Dabur's Q2 Results: Weather Woes & Inventory Issues Dampen Growth

Dabur's Q2 Results:  Weather Woes & Inventory Issues Dampen Growth
  • Dabur's September quarter revenue declined due to adverse weather and inventory build-up.
  • The company expects a mid-single digit decline in consolidated India revenue for the quarter.
  • Dabur anticipates revenue growth from October onwards, with improvement in rural demand and winter sales.

Dabur India Ltd, a leading player in the ayurveda-based consumer goods sector, encountered a challenging September quarter, marked by a significant decline in revenue due to adverse weather conditions and an inventory build-up. The company's business update revealed that while demand showed some improvement, heavy rainfall and floods negatively impacted out-of-home consumption, especially for beverages. This led to a nearly 7% dip in Dabur's stock price on Thursday, amidst a broader market downturn.

The weak demand situation resulted in an accumulation of inventory within Dabur's general trade channel, which constitutes the majority of its sales. The disproportionate growth in e-commerce and quick-commerce sales contributed to this inventory build-up, putting pressure on distributors' return on investment. To address this issue, Dabur announced its decision to realign distributor inventories within the general trade channel, inevitably leading to a temporary decline in revenue. The company anticipates a mid-single digit decrease in its consolidated India revenue for the second quarter (July-September).
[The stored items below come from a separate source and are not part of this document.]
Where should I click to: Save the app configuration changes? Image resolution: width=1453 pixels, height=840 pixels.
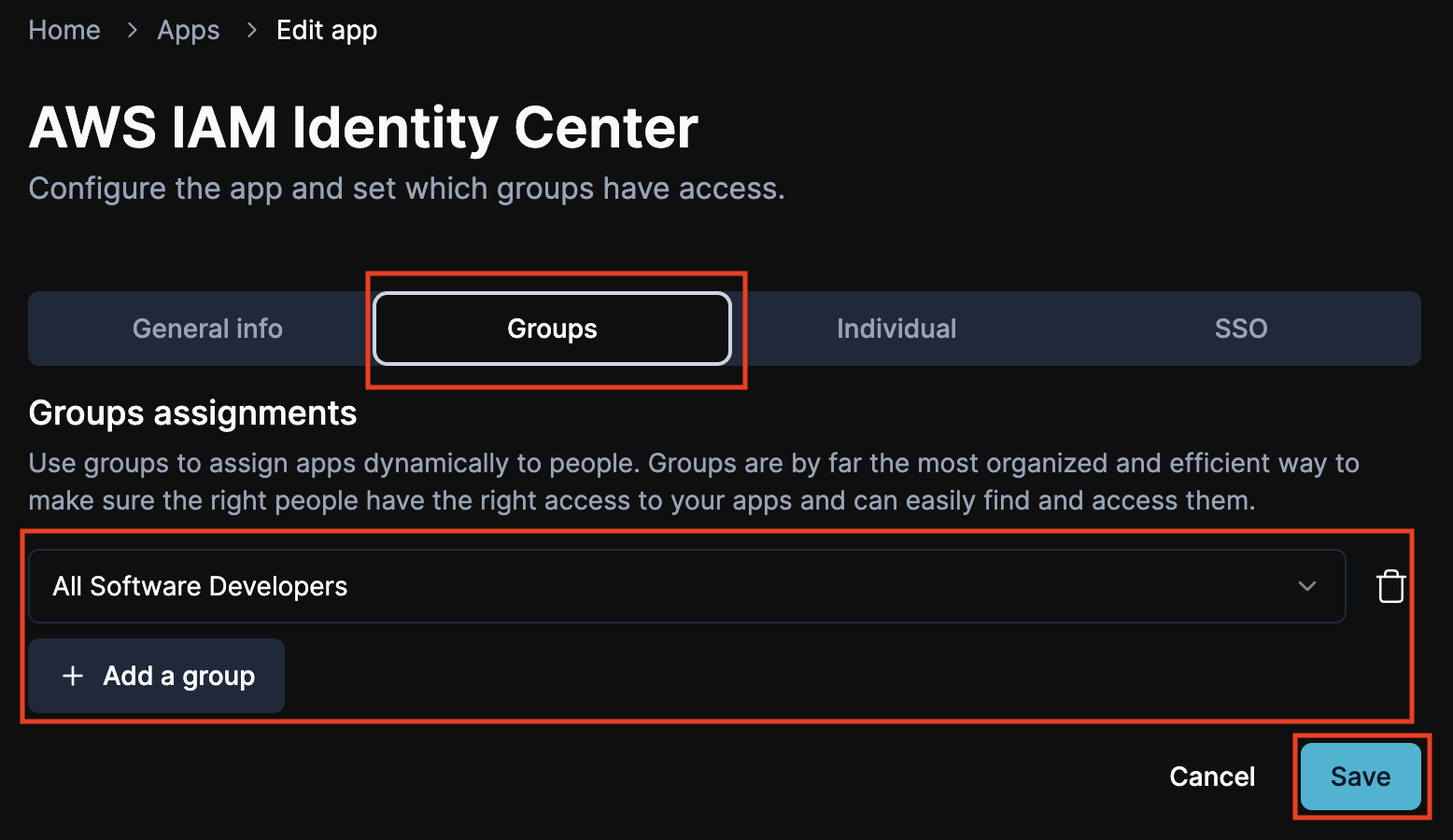(1361, 776)
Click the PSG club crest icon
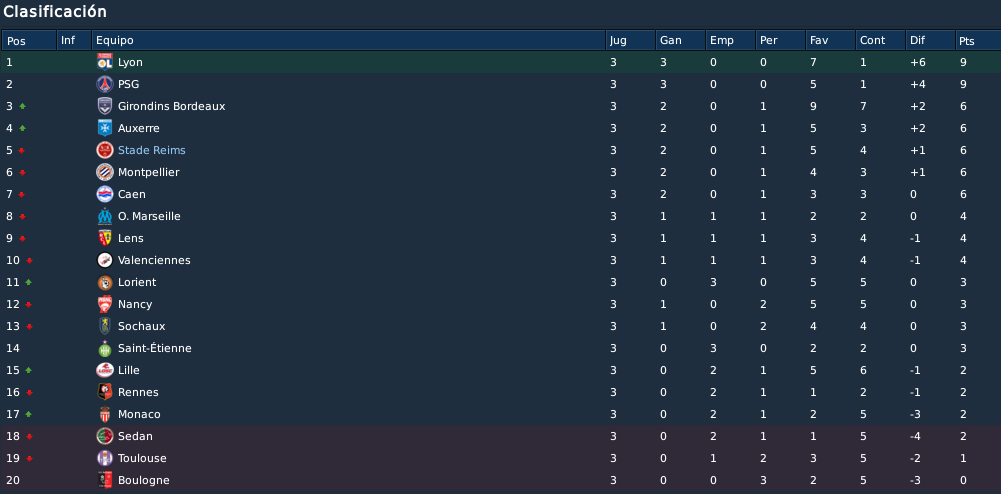 click(105, 84)
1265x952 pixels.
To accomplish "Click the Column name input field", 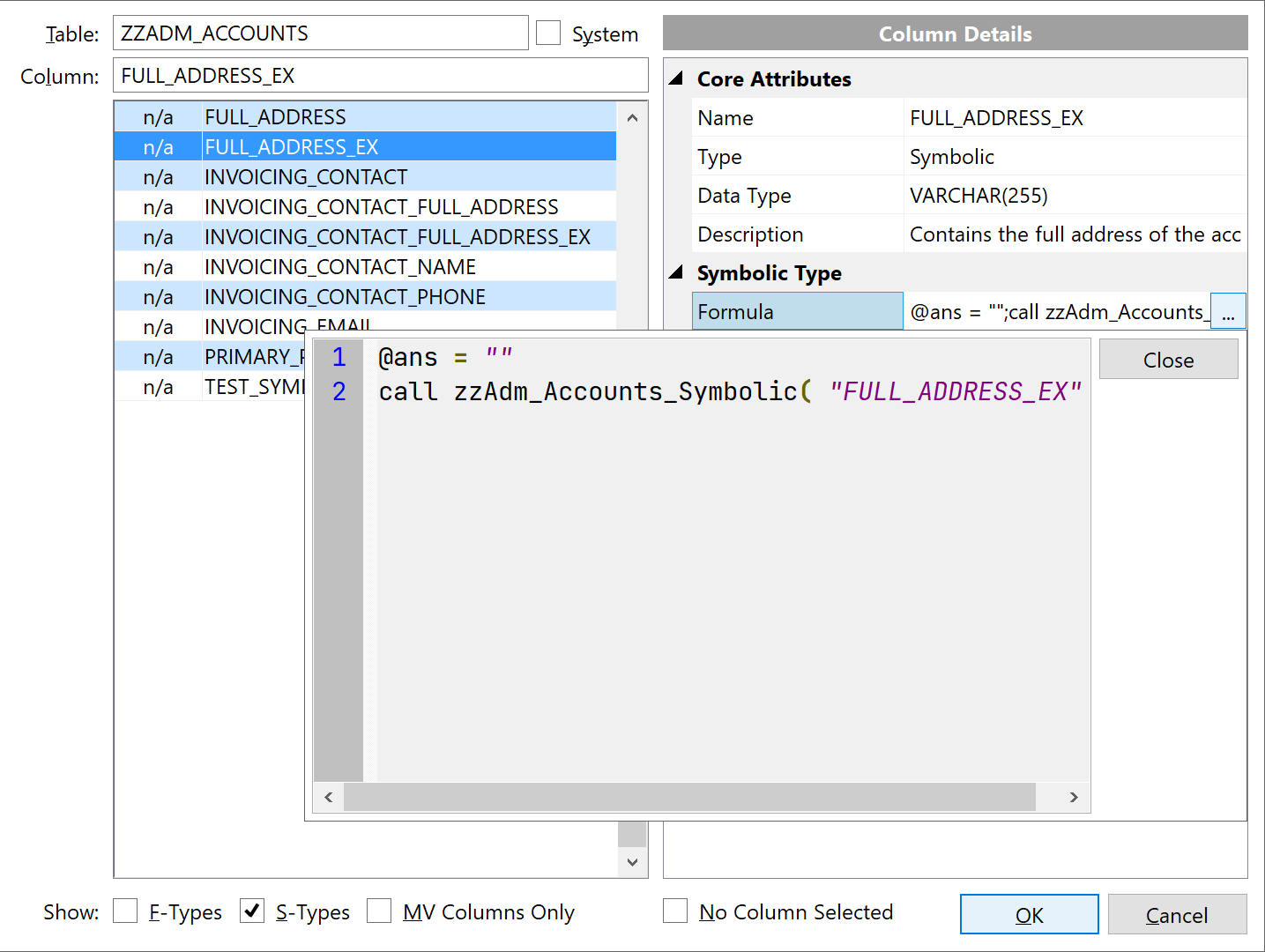I will coord(380,76).
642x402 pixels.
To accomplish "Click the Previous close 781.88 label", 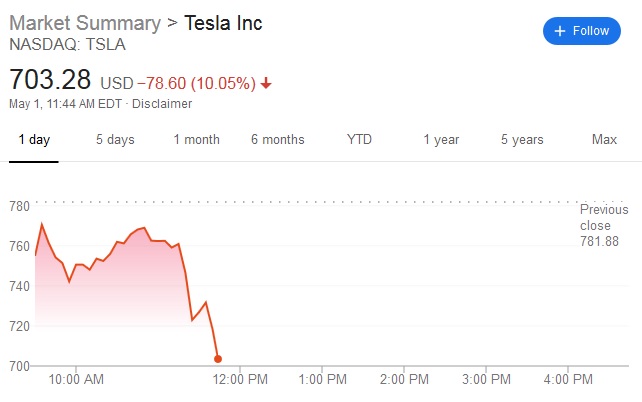I will pos(604,225).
Independent research firm Nuvama Research estimates that Dabur's consolidated revenue will experience a 5% year-on-year decline in the September quarter, while Ebitda (earnings before interest, tax, depreciation, and amortization) is projected to drop by 15%. This stands in stark contrast to the first quarter's performance, where consolidated revenue rose by 7% and Ebitda increased by 8.3% year-on-year. Nuvama also predicts a high-single digit year-on-year decline in domestic volumes for Dabur. The issue of excessive inventory is a common challenge for fast-moving consumer goods (FMCG) companies, but its impact on Dabur has caught market observers by surprise.

The lower primary sales are expected to negatively affect Dabur's operating margin in the second quarter, with a projected decline in the mid-to-high teens due to increased investment and deleveraging. While acknowledging the substantial pressure, Jefferies India noted that Dabur's commitment to maintaining marketing expenditures suggests that 'margin management' will be a complex endeavor going forward. Despite these challenges, Dabur's international business is anticipated to deliver double-digit revenue growth in constant currency terms. The company's Badshah Masala brand also exhibited robust performance in the September quarter, achieving double-digit growth.

Looking ahead, the Dabur management expresses optimism about improved business performance in the third quarter ending in December. Continued investment in distribution infrastructure is expected to contribute to reviving revenue growth from October onwards, supported by momentum in alternative channels. The company anticipates a recovery in rural demand and stronger winter demand to enhance its revenue mix. However, these positive factors may not be sufficient to fully revive the stock's performance. In the current calendar year, the Dabur stock has gained only 5%, lagging significantly behind the Nifty FMCG index, which has risen by 13%. This performance gap is likely to persist at least in the near term as potential pitfalls could negatively impact earnings, keeping the stock under pressure.

Systematix Shares and Stocks (India) highlighted in a report that approximately 35-40% of Dabur's portfolio is facing near-term growth headwinds. Channel checks indicated subdued second-quarter growth, and Dabur had acknowledged intense pricing competition in the cola segment. Dabur, which markets fruit juices under the Real brand, will need to closely monitor the cola price war and the potential disruption posed by Campa Cola, relaunched in three new variants by Reliance Consumer Products, the FMCG arm of Reliance Retail Ventures Ltd. Given these challenges, a downgrade in earnings estimates for FY25/FY26 by some broking firms is not unexpected. Furthermore, Dabur's valuation appears relatively expensive, despite its positive aspects, including market share gains in specific categories, cost-saving initiatives, and distribution expansion. Bloomberg data indicates that the Dabur stock is trading at a price-to-earnings multiple of around 44 times for FY26. A substantial re-rating of the stock hinges on consistent earnings growth.

Overall, Dabur's September quarter results highlight the challenges the company faces in navigating a challenging market environment. The company is actively addressing its inventory issues and is optimistic about improved performance in the coming quarters, fueled by growth in alternative channels and an anticipated uptick in rural and winter demand. However, the stock's performance remains uncertain, with potential headwinds impacting earnings and contributing to its relatively high valuation. The consistency of earnings growth will play a crucial role in determining the future trajectory of the Dabur stock.